This was written by Lee Caggiano and Susan Short for parents at a FRIENDS Workshop.
Because we recognize that parents need to become strong supporters of their children who stutter, and because we are advocates for our children, ensuring the right of each to become a strong confident and assertive individual who is allowed to achieve all he or she is capable of becoming….
- We will understand that we did not have the power to cause stuttering in our children. Stuttering is the fault of no one: it is not our fault as parents, it is not the fault of our children.
- We will stop referring to stuttering as a weakness or abnormality and begin to view it as a challenge, for ourselves and for our children.
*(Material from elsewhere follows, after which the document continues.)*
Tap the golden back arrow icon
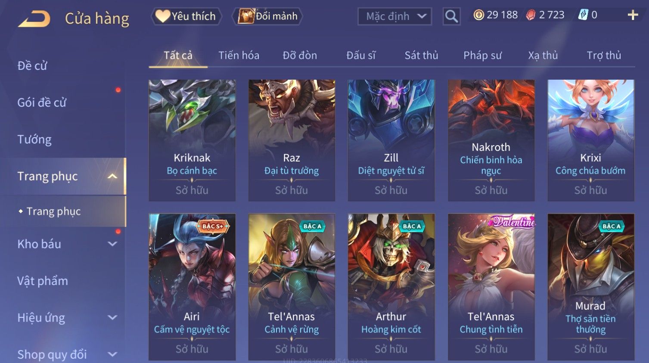tap(34, 19)
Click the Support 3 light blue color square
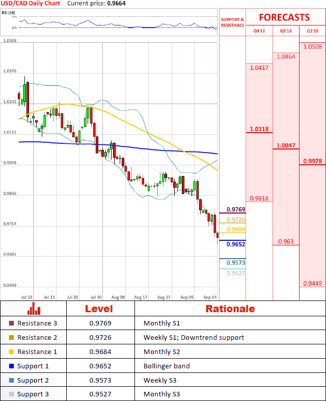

As we accept this challenge, we begin to see that stuttering can change our lives in meaningful ways.
- We will make the choice to love and appreciate our children for the remarkable people they are right now.
- We will listen to what our children say rather than to how they say it.
- We will understand that stuttering has become a part of, our lives, increasing the need for each of us to be flexible, curious, and open to new possibilities for ourselves and for our children.
- We choose to stay in the present rather than dwelling on the past or worrying about the future.
- We will respect our children, encouraging them to make their own decisions, as each becomes his or her own “best therapist.”
- We understand our role as an encourager of our children, trusting in their abilities to become independent, productive, happy people whose identity includes, but is not limited by their stuttering.
- We trust in our ability to become advocates for our children, learning all we can about stuttering and the resources available to our children and to ourselves.
- We understand that as individuals we are able to choose to be happy rather than unhappy. We are responsible for feeling good about ourselves as parents and to communicate to our children that we feel good about them.